L'imagerie T2 est plus sensible. Elle retrouve un hypersignal T2 sur les coupes sagittales, effilée en haut et en bas, « en crayon ». Il peut s’associer une tuméfaction médullaire focale [222].
Les coupes axiales pondérées en T2 permettent de distinguer la topographie antérieure ou postérieure de la lésion, systématisée à un territoire artériel :
  • L’infarctus artériel spinal antérieur, de loin le plus fréquent, occupe les deux tiers antérieurs de la moelle.
    Mais, souvent, la lésion prédomine dans le territoire central où elle peut être relativement limitée à la substance grise, donnant l’aspect dit en « oeil de hibou » ou en « tête de serpent »

    (Figure 69)

    . [223]
  • L’infarctus du territoire spinal postérieur occupe les cordons postérieurs et la partie adjacente des cordons latéraux.
Dans les deux cas, l’extension des lésions à la substance blanche est de mauvais pronostic.

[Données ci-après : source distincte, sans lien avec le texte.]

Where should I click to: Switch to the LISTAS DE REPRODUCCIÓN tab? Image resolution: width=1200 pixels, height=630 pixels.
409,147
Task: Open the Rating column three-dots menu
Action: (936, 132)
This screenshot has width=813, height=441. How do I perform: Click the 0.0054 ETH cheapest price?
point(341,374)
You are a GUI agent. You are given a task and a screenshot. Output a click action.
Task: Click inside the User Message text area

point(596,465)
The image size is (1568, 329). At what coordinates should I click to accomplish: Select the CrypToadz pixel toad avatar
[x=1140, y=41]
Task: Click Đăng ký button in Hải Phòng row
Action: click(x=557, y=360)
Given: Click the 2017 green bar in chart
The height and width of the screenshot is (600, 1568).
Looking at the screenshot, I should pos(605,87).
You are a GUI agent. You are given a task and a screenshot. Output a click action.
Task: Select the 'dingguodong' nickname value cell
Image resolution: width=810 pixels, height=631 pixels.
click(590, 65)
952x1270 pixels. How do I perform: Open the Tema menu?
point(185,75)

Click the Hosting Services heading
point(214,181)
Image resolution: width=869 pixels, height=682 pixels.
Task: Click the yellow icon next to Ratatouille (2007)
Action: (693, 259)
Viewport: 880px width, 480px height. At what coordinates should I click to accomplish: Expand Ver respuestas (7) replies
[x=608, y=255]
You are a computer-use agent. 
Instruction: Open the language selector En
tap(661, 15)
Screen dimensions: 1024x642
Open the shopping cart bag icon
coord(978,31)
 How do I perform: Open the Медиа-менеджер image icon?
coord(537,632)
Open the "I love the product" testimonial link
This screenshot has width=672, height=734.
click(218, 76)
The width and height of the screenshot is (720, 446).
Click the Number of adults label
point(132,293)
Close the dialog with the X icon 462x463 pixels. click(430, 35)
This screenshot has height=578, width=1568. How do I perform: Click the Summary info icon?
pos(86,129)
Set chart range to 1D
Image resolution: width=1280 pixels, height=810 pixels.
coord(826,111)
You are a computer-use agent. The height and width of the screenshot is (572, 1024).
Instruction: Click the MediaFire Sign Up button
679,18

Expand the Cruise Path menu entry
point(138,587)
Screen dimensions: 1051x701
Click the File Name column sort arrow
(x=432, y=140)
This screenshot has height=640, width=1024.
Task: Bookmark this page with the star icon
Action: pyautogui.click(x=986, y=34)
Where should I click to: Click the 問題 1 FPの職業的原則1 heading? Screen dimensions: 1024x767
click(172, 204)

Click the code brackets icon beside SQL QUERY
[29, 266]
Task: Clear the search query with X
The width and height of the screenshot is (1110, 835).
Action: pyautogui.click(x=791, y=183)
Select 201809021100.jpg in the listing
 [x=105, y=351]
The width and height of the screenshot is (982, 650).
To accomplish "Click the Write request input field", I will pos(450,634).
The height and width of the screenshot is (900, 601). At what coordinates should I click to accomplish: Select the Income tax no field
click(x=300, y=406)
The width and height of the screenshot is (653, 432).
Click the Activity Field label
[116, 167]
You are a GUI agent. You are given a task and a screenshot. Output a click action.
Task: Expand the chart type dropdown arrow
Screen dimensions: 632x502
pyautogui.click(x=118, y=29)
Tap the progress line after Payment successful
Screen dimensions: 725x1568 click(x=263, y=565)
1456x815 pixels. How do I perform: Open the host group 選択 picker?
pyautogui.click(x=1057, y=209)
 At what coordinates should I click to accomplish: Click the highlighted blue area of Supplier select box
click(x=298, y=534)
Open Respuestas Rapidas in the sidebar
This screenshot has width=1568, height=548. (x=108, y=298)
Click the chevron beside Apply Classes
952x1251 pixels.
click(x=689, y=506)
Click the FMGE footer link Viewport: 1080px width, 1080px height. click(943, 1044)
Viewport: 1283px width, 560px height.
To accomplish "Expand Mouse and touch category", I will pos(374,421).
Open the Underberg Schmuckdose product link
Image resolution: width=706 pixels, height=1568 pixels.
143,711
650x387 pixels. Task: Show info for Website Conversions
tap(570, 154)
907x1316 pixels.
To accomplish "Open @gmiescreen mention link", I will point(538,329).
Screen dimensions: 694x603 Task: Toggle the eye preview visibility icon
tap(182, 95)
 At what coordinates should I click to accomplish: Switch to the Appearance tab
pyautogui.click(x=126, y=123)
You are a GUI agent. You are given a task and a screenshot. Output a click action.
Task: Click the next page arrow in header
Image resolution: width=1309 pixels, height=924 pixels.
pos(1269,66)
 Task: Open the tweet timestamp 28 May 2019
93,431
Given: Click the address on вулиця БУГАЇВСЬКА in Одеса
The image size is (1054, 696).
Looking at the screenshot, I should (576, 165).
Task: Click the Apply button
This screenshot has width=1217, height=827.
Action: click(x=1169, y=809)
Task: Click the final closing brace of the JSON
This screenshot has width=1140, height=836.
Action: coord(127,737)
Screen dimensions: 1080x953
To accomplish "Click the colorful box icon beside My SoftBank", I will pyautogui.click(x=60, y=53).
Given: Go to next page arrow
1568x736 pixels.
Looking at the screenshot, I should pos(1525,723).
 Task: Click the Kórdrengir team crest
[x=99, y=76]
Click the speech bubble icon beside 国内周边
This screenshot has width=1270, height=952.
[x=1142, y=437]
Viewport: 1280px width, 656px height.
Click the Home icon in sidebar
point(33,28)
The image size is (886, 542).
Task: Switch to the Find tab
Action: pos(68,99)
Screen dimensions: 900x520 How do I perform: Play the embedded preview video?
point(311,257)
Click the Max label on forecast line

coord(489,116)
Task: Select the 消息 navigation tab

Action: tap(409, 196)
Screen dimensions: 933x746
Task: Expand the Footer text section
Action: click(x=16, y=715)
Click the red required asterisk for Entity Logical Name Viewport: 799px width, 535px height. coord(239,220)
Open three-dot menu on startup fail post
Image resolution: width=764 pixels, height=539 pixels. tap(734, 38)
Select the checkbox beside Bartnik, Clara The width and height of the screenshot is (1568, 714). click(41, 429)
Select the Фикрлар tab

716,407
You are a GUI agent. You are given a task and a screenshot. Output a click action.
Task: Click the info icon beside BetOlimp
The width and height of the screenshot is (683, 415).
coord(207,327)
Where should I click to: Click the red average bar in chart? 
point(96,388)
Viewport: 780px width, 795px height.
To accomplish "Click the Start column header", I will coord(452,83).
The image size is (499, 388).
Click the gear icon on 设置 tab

En phase subaiguë, un rehaussement est possible après injection de gadolinium, traduisant une rupture de la barrière hémato-médullaire.
Pendant cette phase, l'imagerie en tenseur de diffusion (utilisée qu’en milieu de recherche) peut apporter des éléments pronostiques en quantifiant la perte axonale et le retentissement de l'ischémie sur la microarchitecture médullaire.

Au stade tardif, quelques mois ou années plus tard, une atrophie focale de la moelle ainsi qu'une cavité intra-médullaire séquellaire peuvent être observées [224].
C) Signes associés
Les artères radiculaires et médullaires vascularisent également les vertèbres. En cas d’embolie, des lésions d’infarctus osseux de plusieurs corps vertébraux sont souvent associées.

Les lésions touchent, le plus souvent, la partie antérieure du corps vertébral, mais également les plateaux vertébraux ou la région centrale.
L’infarctus vertébral se manifeste par une perte de l’hypersignal T1, normal des vertèbres.
En T2, apparait le plus souvent un hypersignal du corps vertébral.

L’association d’une lésion vertébrale et médullaire sans lésion épidurale ou méningée est très évocatrice de lésion ischémique.

Une ischémie musculaire peut aussi être associée à l’atteinte de la moelle épinière et des vertèbres ; elle se traduit par un hypersignal T2 STIR au sein des groupes musculaires intéressés.